Was hat der ehemalige Regierungsbezirk Lüneburg mit Südspanien gemeinsam? Ein Bruttoinlandsprodukt pro Kopf, das kleiner ist als 75 Prozent des europäischen Durchschnitts. Wie Südspanien, aber auch Ostdeutschland ist dieses „Armenhaus“ von der EU deshalb zu einem besonderen Fördergebiet erklärt worden. Von 2007 bis 2013 hilft die Gemeinschaft mit 800 Millionen Euro zu günstigen Konditionen. Die niedersächsische Landesregierung will das Geld benutzen, um Arbeitsplätze zu schaffen und die Wirtschaft konkurrenzfähiger zu machen. Befürchtungen, das Geld werde benutzt, um Unternehmen aus Hamburg aufs Land zu locken, weist die Landesregierung zurück. „Das ist mit unseren Kriterien und Förderrichtlinien nicht vereinbar“, versichert Christian Haegele, der Sprecher des Wirtschaftsministeriums.

Die Region ist uneinheitlich strukturiert. Sie erstreckt sich vom Wendland bis nach Cuxhaven und umfasst einen Teil des Hamburger Speckgürtels sowie die Lüneburger Heide. Dass ausgerechnet dieses Gebiet besonders rückständig sein soll, leuchtet nicht sofort ein.
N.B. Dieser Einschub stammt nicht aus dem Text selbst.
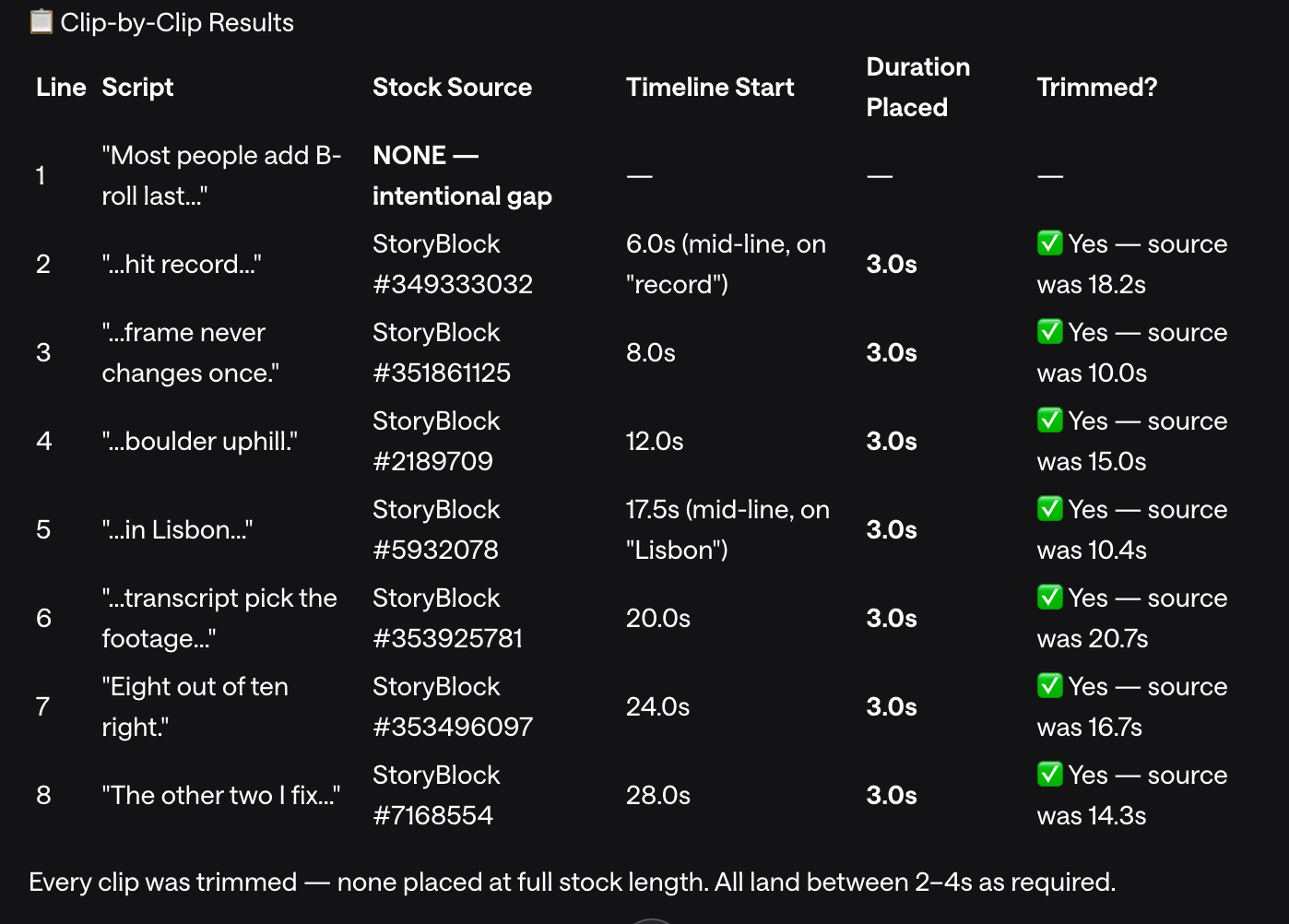Click StoryBlock #7168554 source cell
Image resolution: width=1289 pixels, height=924 pixels.
click(436, 795)
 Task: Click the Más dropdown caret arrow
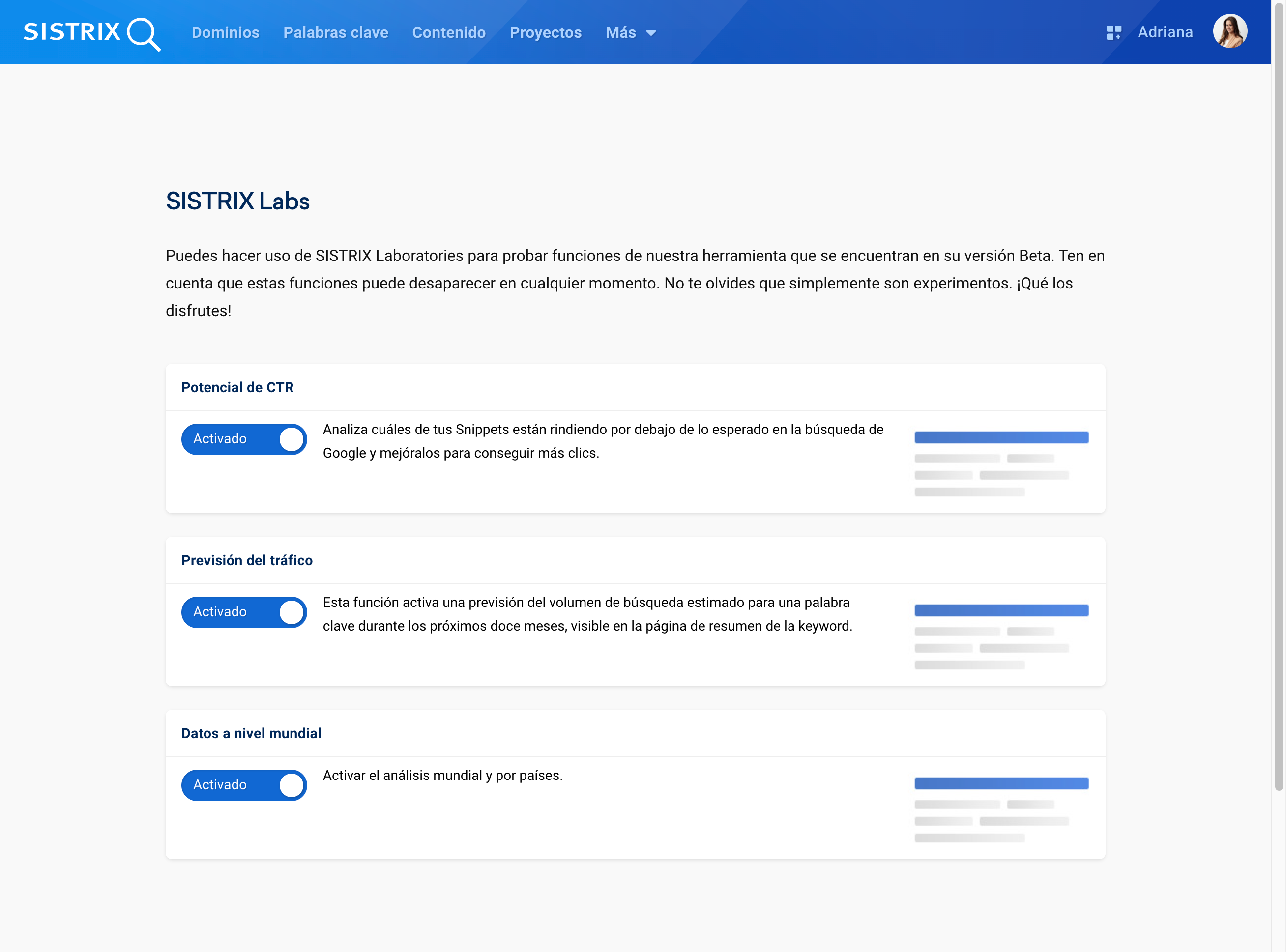pos(651,33)
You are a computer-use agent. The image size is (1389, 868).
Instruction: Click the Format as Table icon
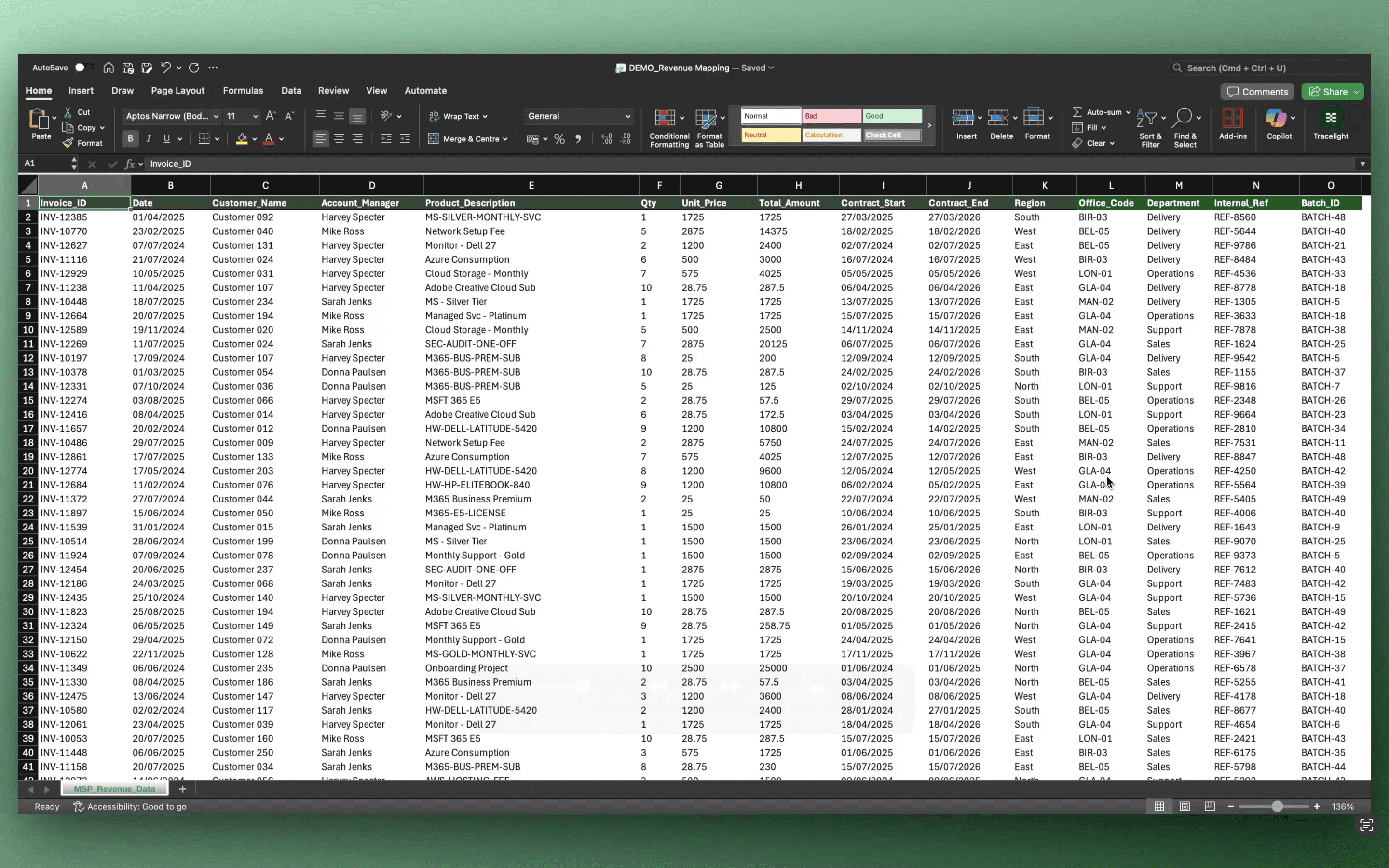click(x=706, y=119)
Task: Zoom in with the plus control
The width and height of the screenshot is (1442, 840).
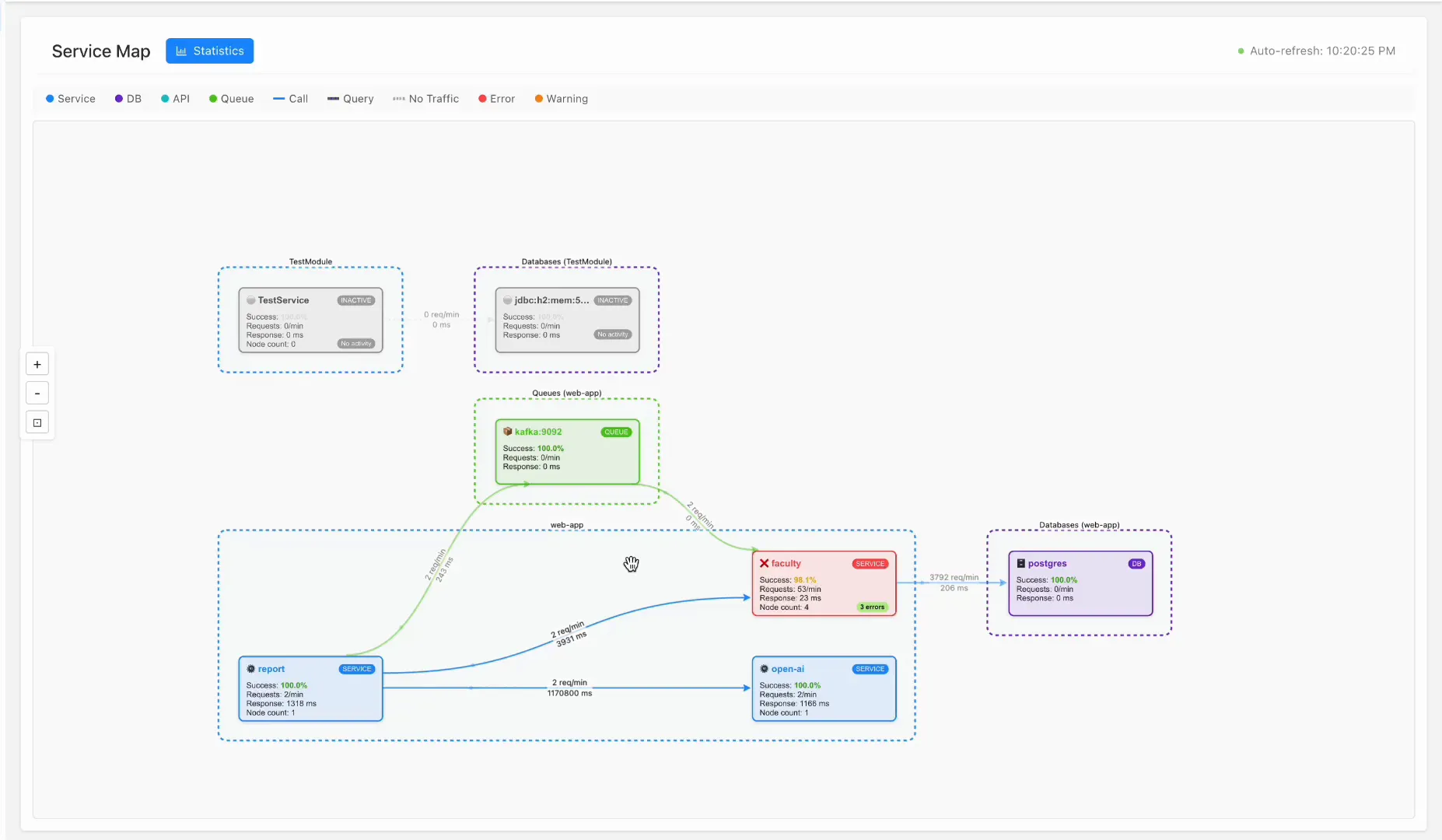Action: [37, 363]
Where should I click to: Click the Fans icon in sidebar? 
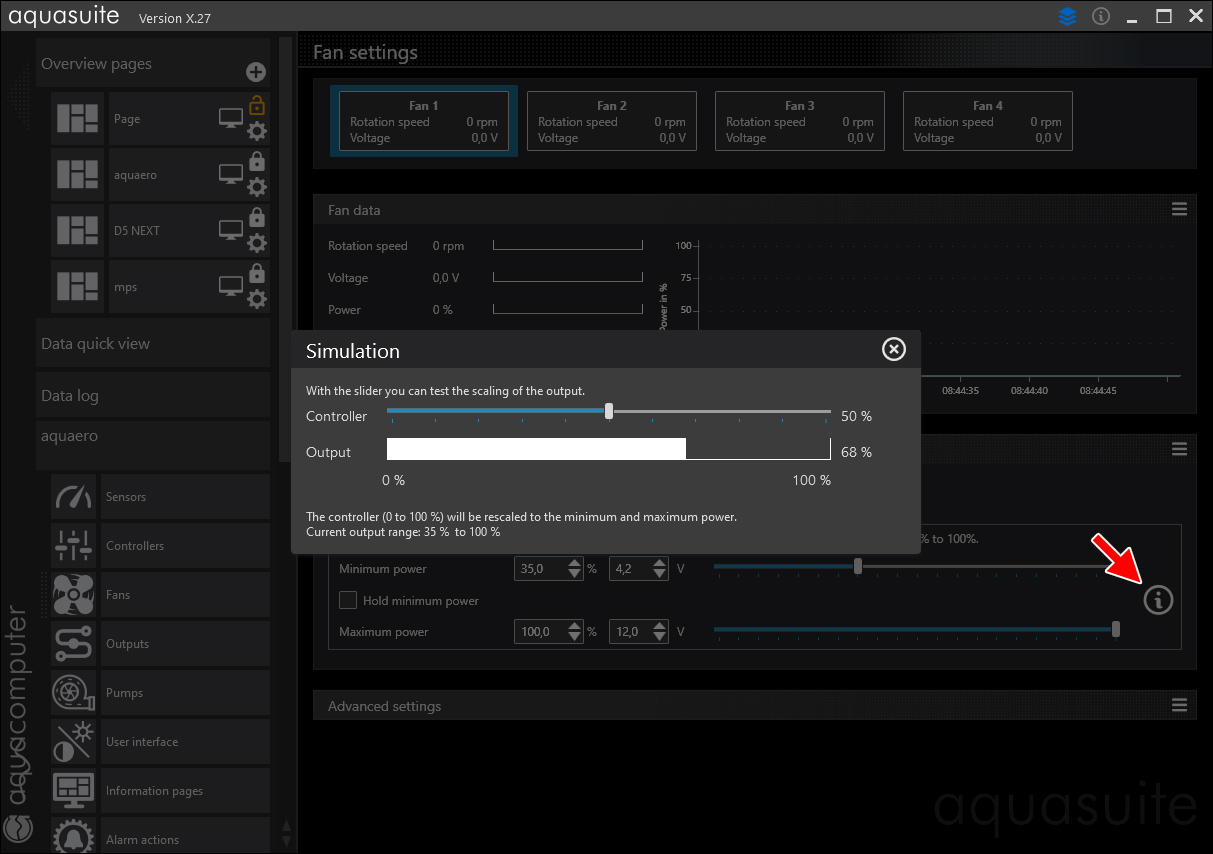74,595
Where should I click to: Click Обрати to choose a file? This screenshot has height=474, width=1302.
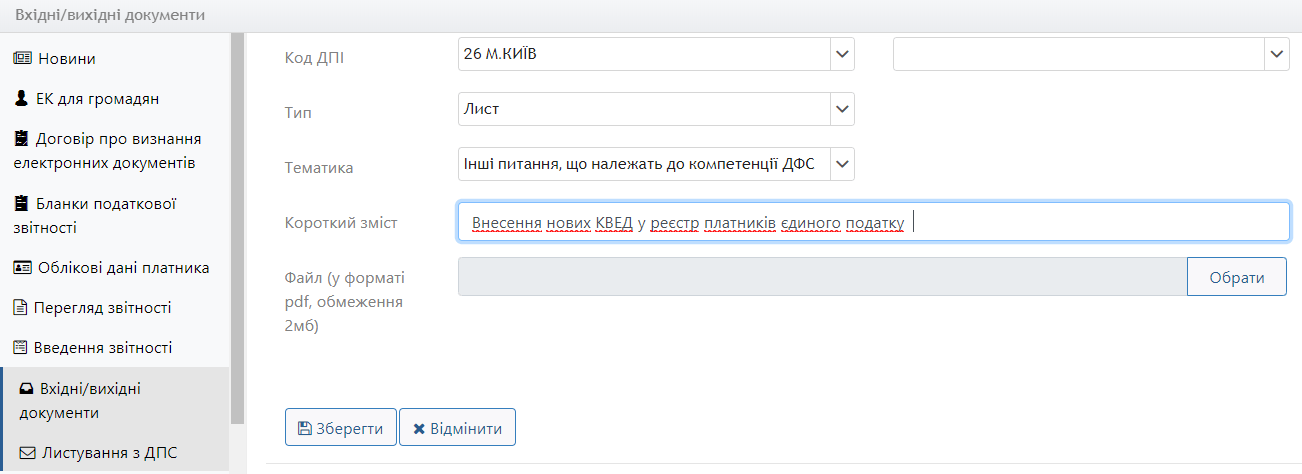(1237, 277)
Vor dem inneren Auge taucht vielmehr das Bild der schnuckeligen Universitätsstadt Lüneburg auf oder der Landkreis Harburg, in dem reiche Leute wie Dieter Bohlen wohnen.

Das Paradoxon erklärt sich aus dem von der EU gewählten Kriterium Bruttoinlandsprodukt als der Summe der pro Kopf erzeugten Waren und Dienstleistungen. „Wenn man das verfügbare Einkommen zugrunde gelegt hätte, sähe das anders aus“, sagt Rolf Jenkel von der Handelskammer Hamburg. Etliche Menschen, die in der Region wohnen, arbeiten in Hamburg. Sie tragen zur Wertschöpfung der Stadt bei, während ihr Einkommen dem Land zugutekommt.

Unternehmen seien in die Fördergebiete in den neuen Ländern abgewandert – erklärt Ministerpräsident Christian Wulff (CDU), dass die Wirtschaftsleistung der Region unter den Durchschnitt der alten 15 EU Staaten gefallen ist. Werden die Neumitglieder einbezogen, ist es mit dem Armenstatus vorbei.

Hamburg müsse keine Angst haben, dass Niedersachsen jetzt Betriebe abwerbe, sagt Ingo Egloff, Wirtschaftsexperte der Hamburger SPD-Bürgerschaftsfraktion. „Wir sind auf die Metropolregion angewiesen und die Metropolregion auf uns.“

Das Konstrukt „Metropolregion“ wurde geschaffen, um die Pläne Hamburgs und seiner benachbarten Landkreise in Niedersachsen und Schleswig-Holstein aufeinander abzustimmen. „Wir haben aufgehört, in Ländergrenzen zu denken“, versichert Eckhard Jacobs, der Sprecher der Metropolregion. „Es ist unwichtig, wo sich Unternehmen ansiedeln“, findet er. „Wichtig ist, dass sie sich ansiedeln.“ Ohnehin platze Hamburg aus allen Nähten. Für die Metropolregion insgesamt könnten mehr Fördermittel nur gut sein.

Wie Jacobs hält es der Handelskammer-Mann Jenkel für unwahrscheinlich, dass mit den Fördermillionen Unternehmen aus Hamburg abgeworben werden. Sowohl die norddeutschen Wirtschaftsminister als auch die Wirtschaftsförderer in den Kommunen hätten vereinbart, sich nicht gegenseitig die Firmen abzuwerben, sagt Jenkel.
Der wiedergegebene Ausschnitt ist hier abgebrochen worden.